That is why big companies calculate returns. That type of fraud predates the internet. you can be sure one of the first newspapers tried it.

geerlingguy 5 days ago | parent | prev | next [-]

Two concerns I have in the long-term:

1. It seems views from Premium users who use adblock might also not get counted—and I'm not sure if the revenue from a Premium view in that circumstance would be counted or not (more research needed).

2. YouTube's recommendation engine weights views heavily in the system, which means channels with a more technical, traditional desktop viewing audience (probably a substantial portion of HN users) will be most impacted, and will not be able to grow an audience to help fund projects, yadda yadda.

YouTube creators with younger, mobile, less FOSS-y, and less tech-savvy audiences are therefore rewarded with more views/mindshare.

I know some here are like "go get a REAL job, influencers are scum", but I think that discounts the helpful work of many tech creators. Not only in direct contributions to open source projects, but also in being a voice to balance out the paid 'product showcase' style videos for many tech products that come to market.

In other words: if adblock users disincentivize creators like me from spending time and resources on YouTube, then video content will more quickly settle into the online magazine/news status quo, where 99% of the articles you read are just PR spin. Which you could argue would bring about YouTube's downfall earlier... or would lead us even more quickly to an Idiocracy-style society :D

I'm not saying adblock is bad or wrong or anything—I can't stand the YT ad spam, so I pay for Premium.
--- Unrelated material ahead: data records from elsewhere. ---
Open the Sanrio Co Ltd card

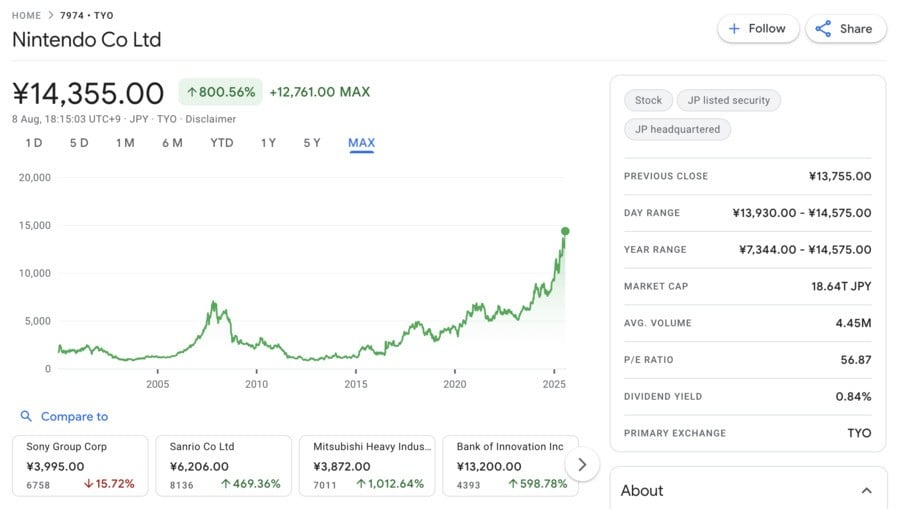(223, 465)
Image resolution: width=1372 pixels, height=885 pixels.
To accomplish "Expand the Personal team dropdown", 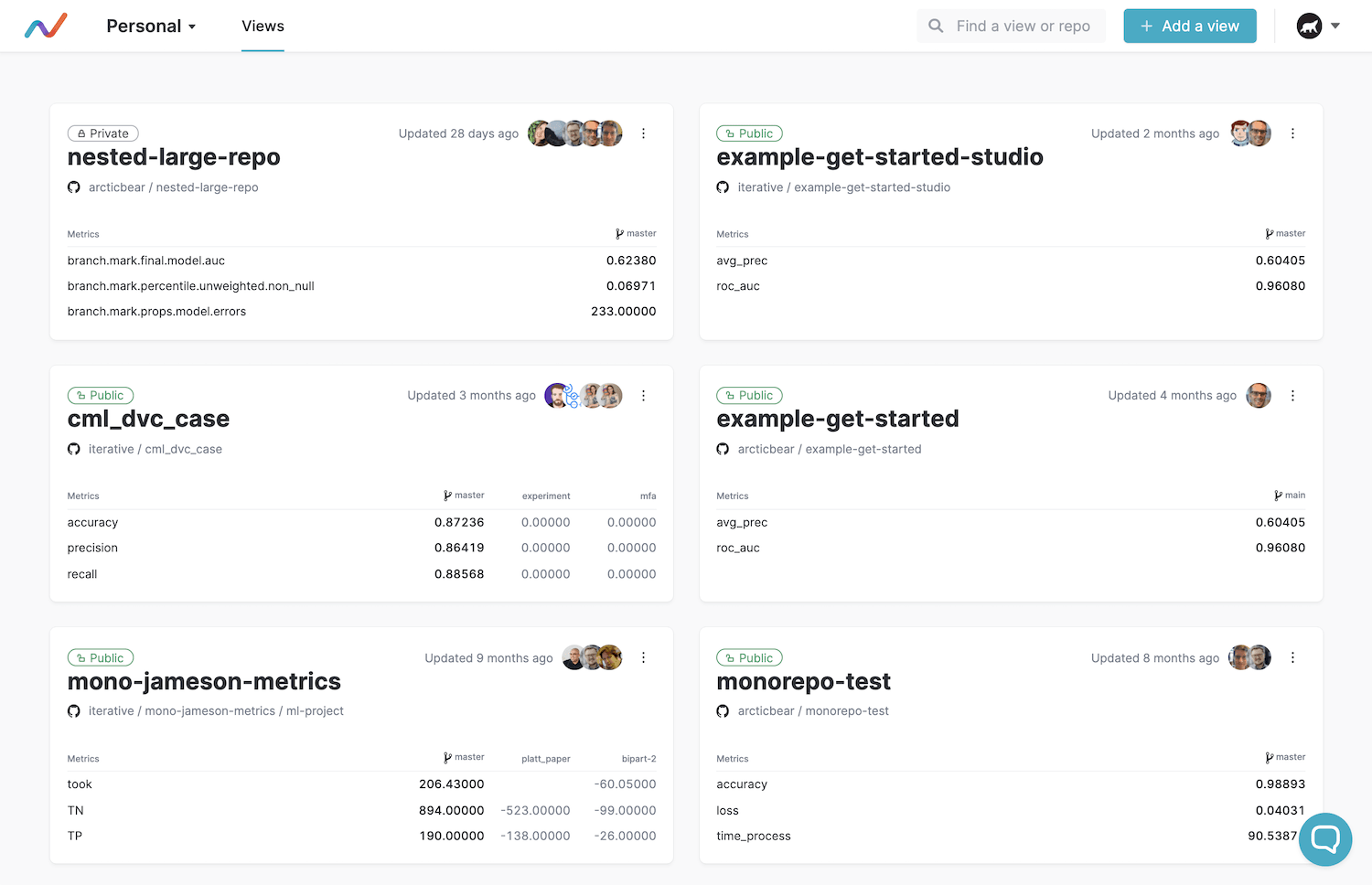I will coord(151,27).
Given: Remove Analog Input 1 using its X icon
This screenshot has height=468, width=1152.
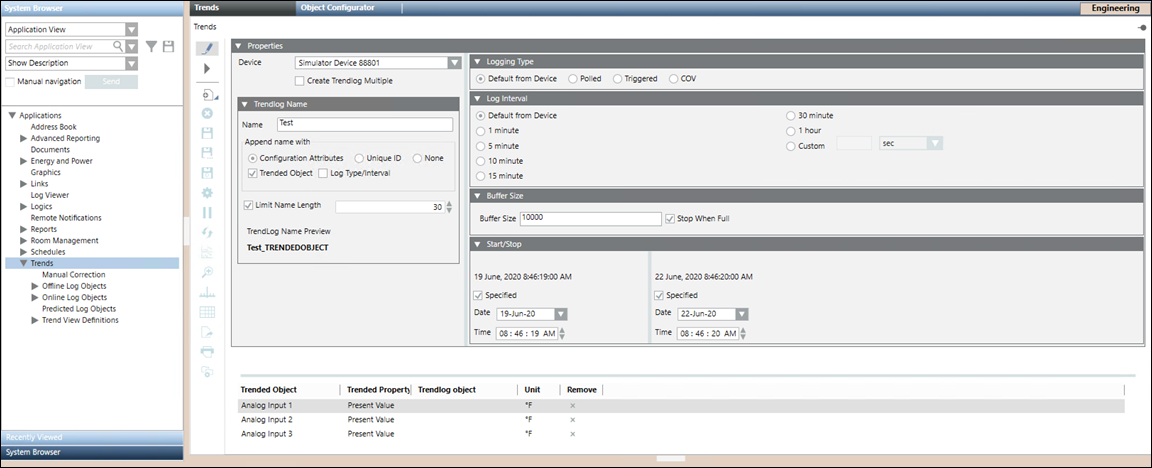Looking at the screenshot, I should (572, 406).
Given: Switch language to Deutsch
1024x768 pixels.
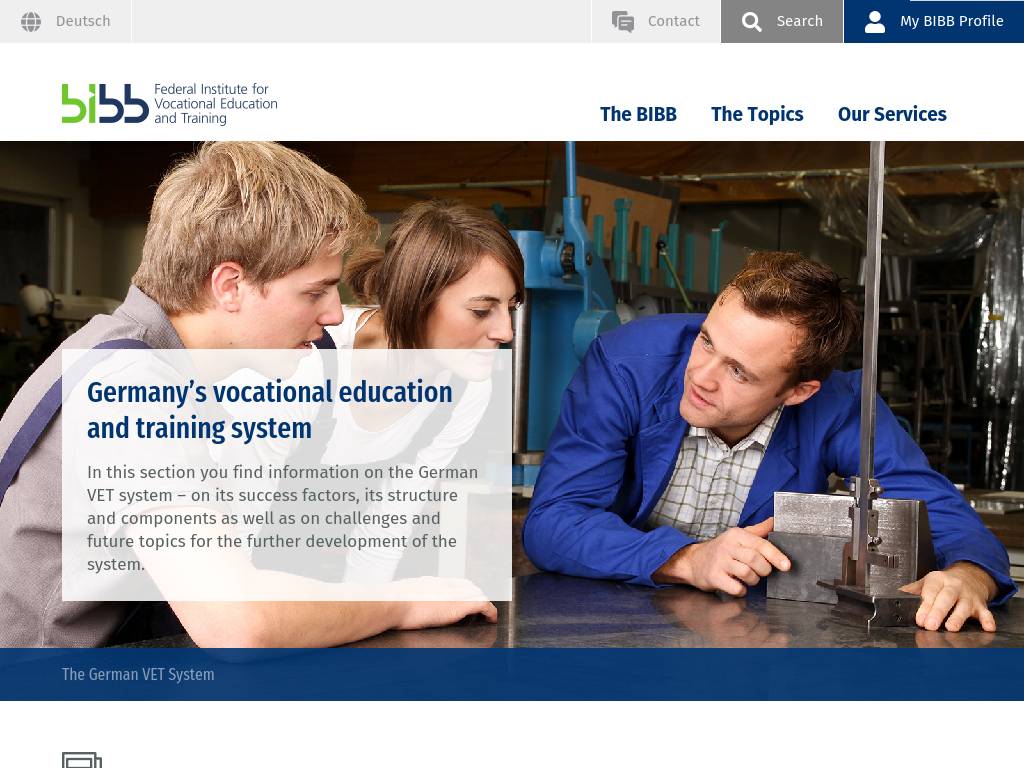Looking at the screenshot, I should (83, 22).
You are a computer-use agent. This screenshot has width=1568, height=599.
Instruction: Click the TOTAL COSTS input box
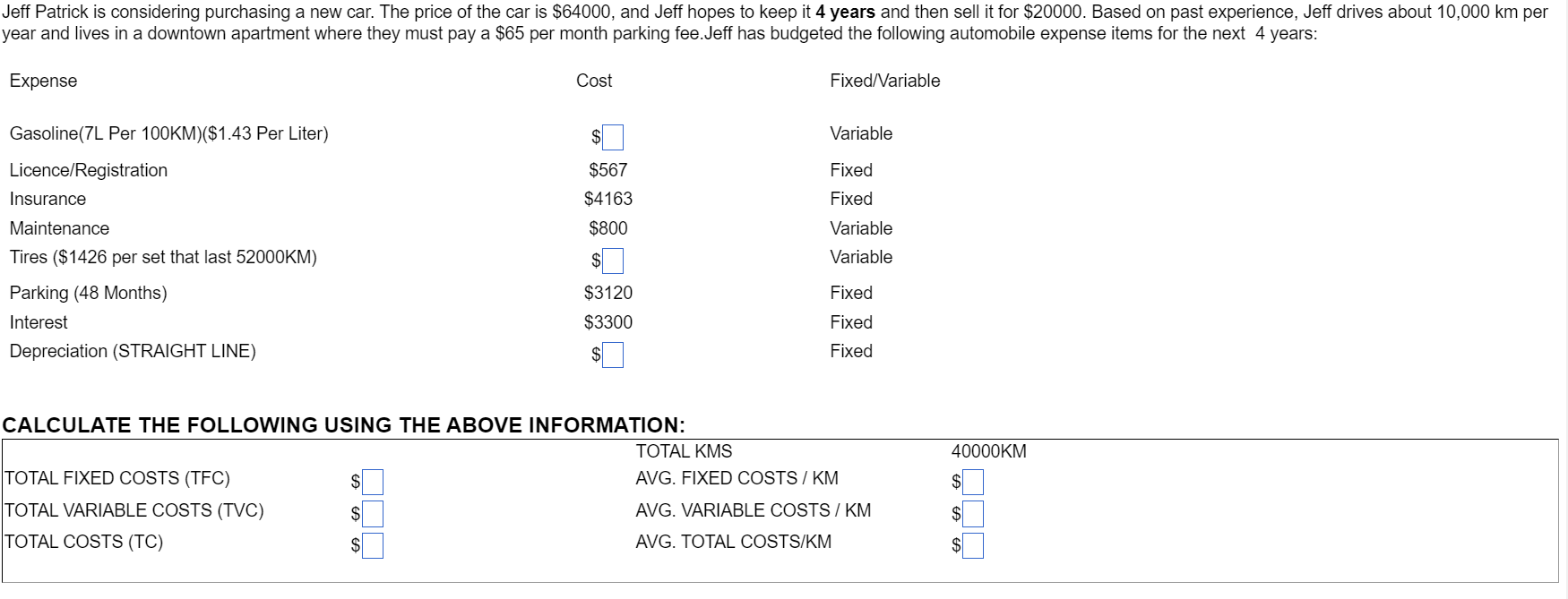[x=373, y=544]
To each their own. In any case, YouTube shoulders some of the burden, but will be the main entity to profit in any scenario.

shagie 5 days ago | parent | next [-]

Prior to getting Premium, YouTube was able to detect that I was watching a video (and nag me about premium as a way to get rid of ads). Since getting Premium, I haven't gotten the nag message.

I run AdGuard (on a Mac). It has a filter log feature.

Poking at the log while playing a video, I do see calls to ttps://{{clusterid?}}.googlevideo.com/videoplayback?expire=1758173247&...

However, this call is not being blocked.

I suspect that this is the "keep watching" feature that tracks where I am in various videos (switching from one logged in device to another keeps the same position). Watching the video all the way through, I don't see any requests relating to this getting blocked while on Premium. This feature is also likely more than sufficient data to attribute a view (and monetization of the view).

There was also a call to ttps://www.youtube.com/youtubei/v1/log_event?alt=json that was not blocked.

I do see some doubleclick.net links being blocked, thought that could be from any number of other pages I've got open.

Going to an incognito session and pulling up the same video (Once Around Trappist 1)...

There's now a call (that has gotten blocked) to ttps://www.youtube.com/api/stats/watchtime...

That call was not something that I saw when logged into premium. This rule is described as "@@||www.youtube.com^$generichide (AdGuard Base filter)"

whatarethembits 5 days ago | parent | prev | next [-]

If this leads to lower quality videos, due to change in incentives, for certain segments, then I would consider it a WIN for users. For the portion of users for whom the lower quality is not palatable, they will get their time back to spend on other things in life.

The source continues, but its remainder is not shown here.